An Israeli scientist has discovered that previously unrecorded greenhouse gases are being emitted into the atmosphere through cracks in the earth.
Al Gore may have given us a frightening picture of climate change and our future, but now new research suggests that even his predictions could be too modest, after an Israeli scientist discovered that cracks in the earth are emitting unrecorded greenhouse gases into the atmosphere.
This is the first time this phenomenon has been observed, and since gases from these cracks have never been included in previous measurements, the new findings could change the model of how science calculates the impact of greenhouse gases on climate change.
The discovery was made by hydrologist and soil physicist, Dr. Noam Weisbrod from Ben Gurion University. While he was studying fractures in the earth in the Negev Desert, he encountered an unusual phenomenon occurring on a daily basis – an unexpectedly quick accumulation of salt within fractures between flood events. The phenomenon was even more pronounced in winter.
Following preliminary studies he and his colleagues built an “atomic bomb shelter-like” research lab under the earth, designed to explore the conditions within a fracture over the year. An array of sensors installed there enabled the scientists to explore the connection between atmospheric conditions and earth-atmosphere gas exchange rate.
As a scientist, Weisbrod knew that the naturally occurring salts found in the rocks couldn’t diffuse into the fracture surfaces at such a speed, so he started experimenting and looking for a clue as to what was happening.
“Over the years, we explored the processes occurring, due to wetting and drying cycles in fractures — after a flood event,” he tells ISRAEL21c. “During a rain event we would have a big influx of salt going out of the fracture, going downward… eventually the concentration would lessen quickly, then almost cease… it took us a few years to think about a mechanism, about a process,” he says.
Challenging today’s basic science
“It couldn’t be a continuous diffusion of salts from the rock into the fracture, because it was happening too fast for diffusion to be responsible for the observed salt concentration,” says Weisbrod. “We explored concepts and tried to think about different options, and we came up with the idea that we have thermal convection.”
This is a process, says Weisbrod, which occurs in arid and semi-arid environments like the Western US, southern Israel and about 60-70 percent of the world. “What happens after sunset is the atmospheric air becomes colder, but the air within the fracture is still warm because it’s in equilibrium with the rock.”
Since cold air is denser than warm air, it creates an unstable condition, and the cold air drives down and replaces the warm air. This unique mechanism results in conditions that make it possible for a quick transference of various gases from the subsurface of the earth to the atmosphere. The quick transfer of warm air to cold is “a never-before considered effect,” says Weisbrod that challenges the traditional model that climate change scientists have been using to quantify greenhouse gas emissions.
For example, where there are intense activities of microorganisms inside a crack, there would be a lot of gases coming into the fracture and released there. Subsequently, these gases would then be released by way of the thermal-convection mechanism Weisbrod proposes. These gases can be carbon dioxide or any other gas, he says.

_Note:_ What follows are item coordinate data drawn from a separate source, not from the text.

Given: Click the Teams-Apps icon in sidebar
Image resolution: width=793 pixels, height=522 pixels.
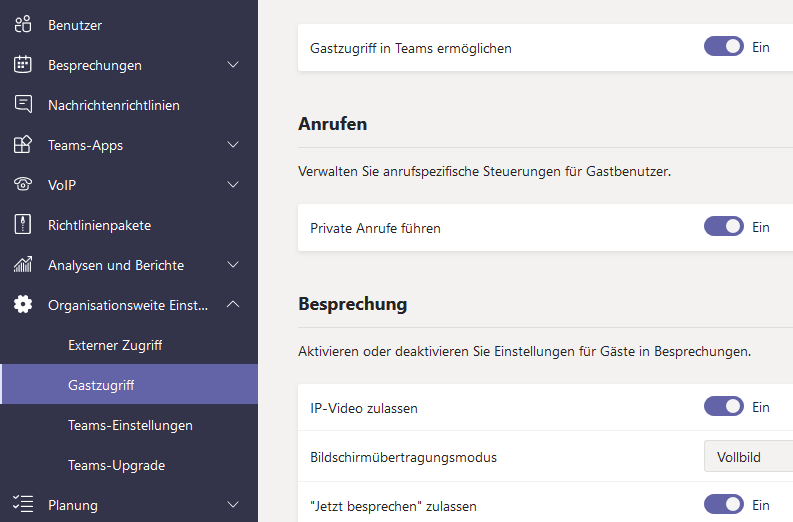Looking at the screenshot, I should coord(23,145).
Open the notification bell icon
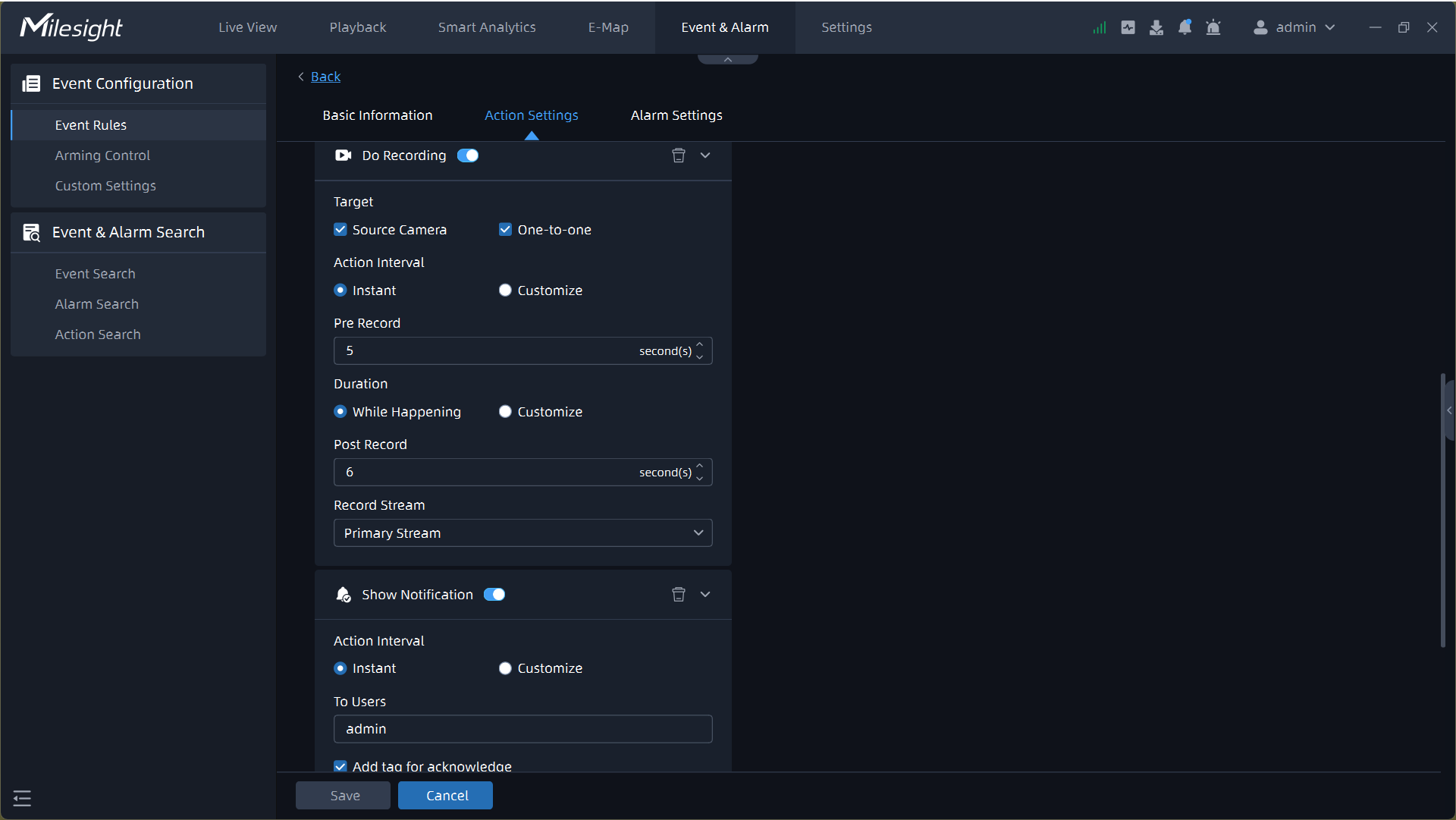1456x820 pixels. pos(1185,28)
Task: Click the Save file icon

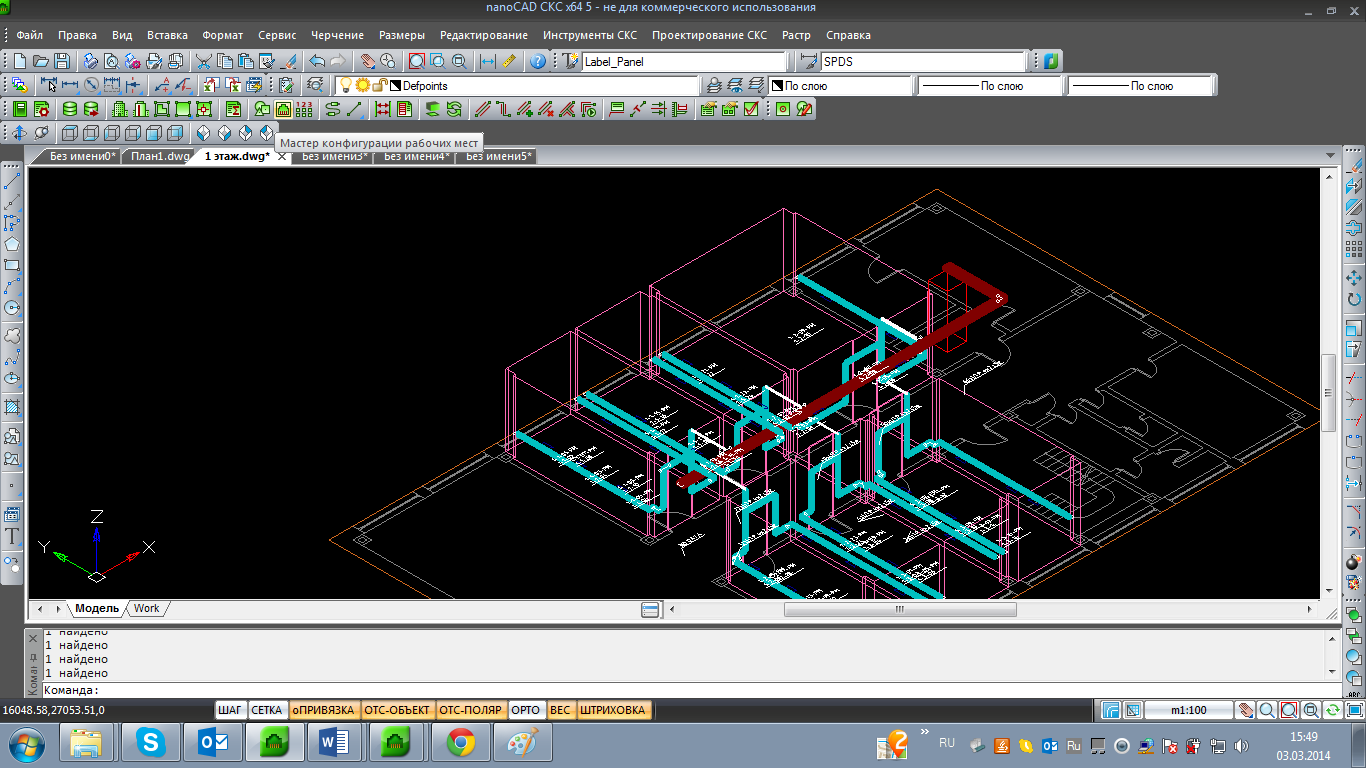Action: coord(62,61)
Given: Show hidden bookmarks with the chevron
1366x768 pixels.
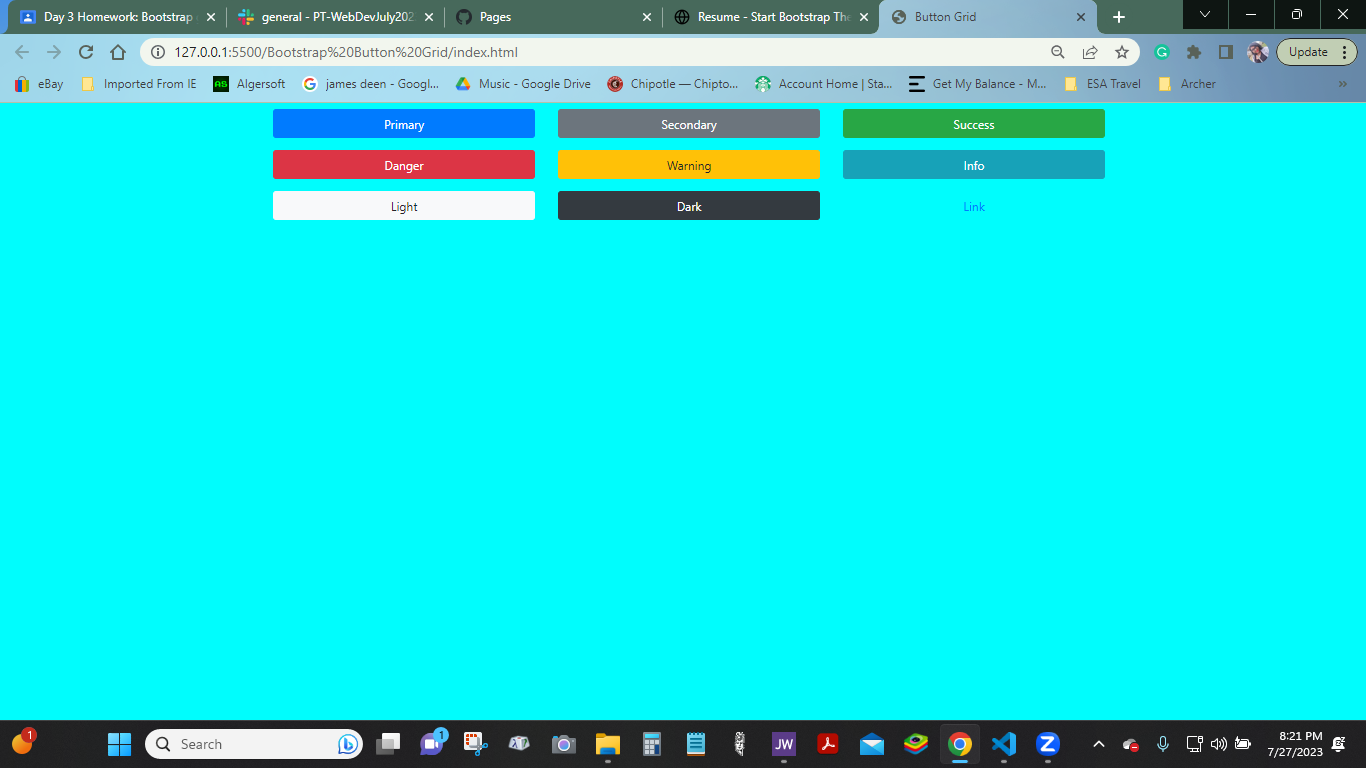Looking at the screenshot, I should 1342,84.
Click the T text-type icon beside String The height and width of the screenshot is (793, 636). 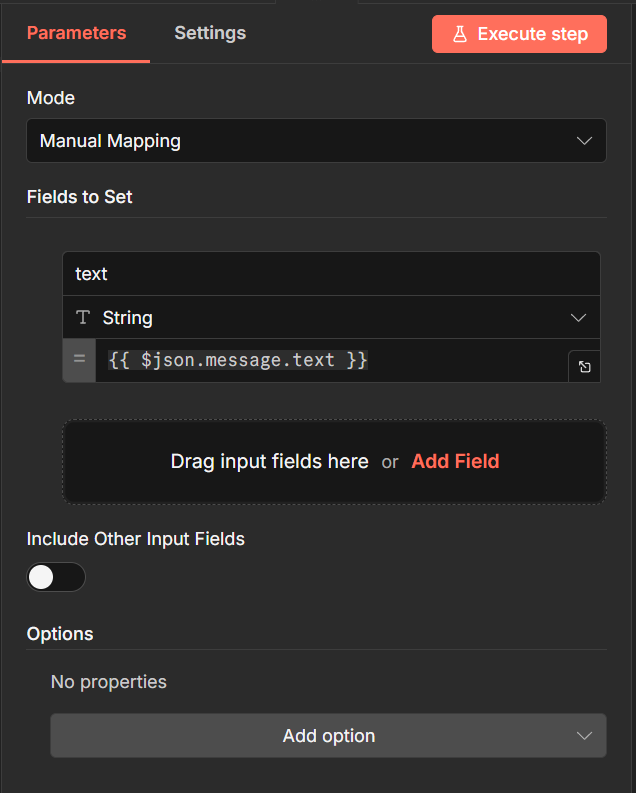click(83, 318)
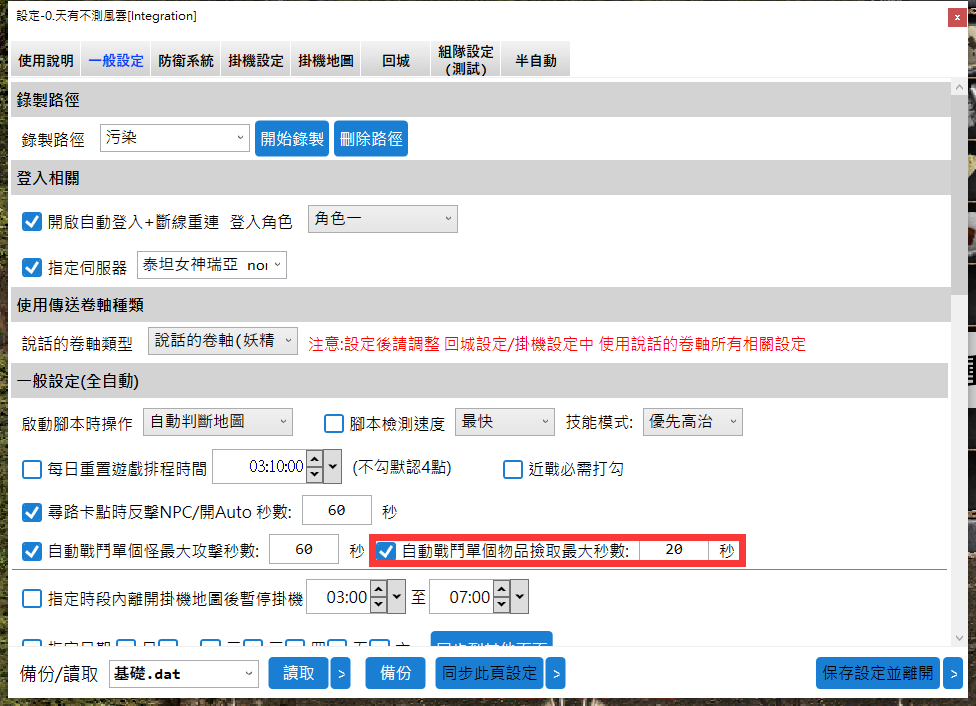Click the 刪除路徑 button

point(371,139)
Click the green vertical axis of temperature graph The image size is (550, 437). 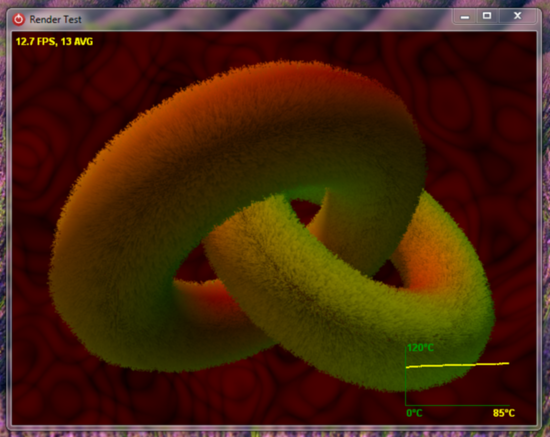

“Carbon dioxide is diffused through the Earth’s crust or the Earth-atmosphere interface through diffusion,” says Weisbrod. “It’s possible that greenhouse gases can be transported through thermal convection in areas where we have fractures, cracks, caves, or warm holes… the same physics works for every hole in the ground.”
Weisbrod and his colleagues, Prof. Maria Dragila at Oregon State University and PhD student Uri Nachshon at Ben Gurion University, have now completed three years of research in this study and are guarded about jumping to conclusions.
Moving ahead cautiously
“I am trying to be very cautious, and I know that in theory it sounds good,” says Weisbrod. “It has an impact, since all models so far have ignored this phenomenon.”
Weisbrod believes that the “crack in the earth” effect is not limited to fractures, but that his newly explored mechanism might be relevant to landscapes where there is a lot of limestone, for example.
“I am trying not to jump too high before we explore the possibilities. It’s better to go slow. We are sure about the mechanism, and proved its existence. And we know in terms of potential it has the potential to be important in the transfer of gas between the earth crust-atmosphere interfaces. More research is needed from my end and my group is now looking at different angles,” he notes.
Weisbrod also works in the area of rural water development and has recently returned from Ethiopia, where he and 13 students from Ben Gurion University went to do some “practical” work with a small Texas based NGO, Water For All, which installs drinking water wells in rural areas in countries such as Ethiopia and Bolivia.
“I believe that as leading scientists in water-related issues, especially in Israel, we should contribute to people that have no access to drinking water or basic irrigation, only because of lack of technology,” says Weisbrod.
“Life is not only about complicated equations and state-of-the-art technology and science. I feel that exposing our graduate students to the type of problems and issues that exist in developing countries, and in particular in rural areas, is very important for their education and understanding water issue in a large perspective,” he adds.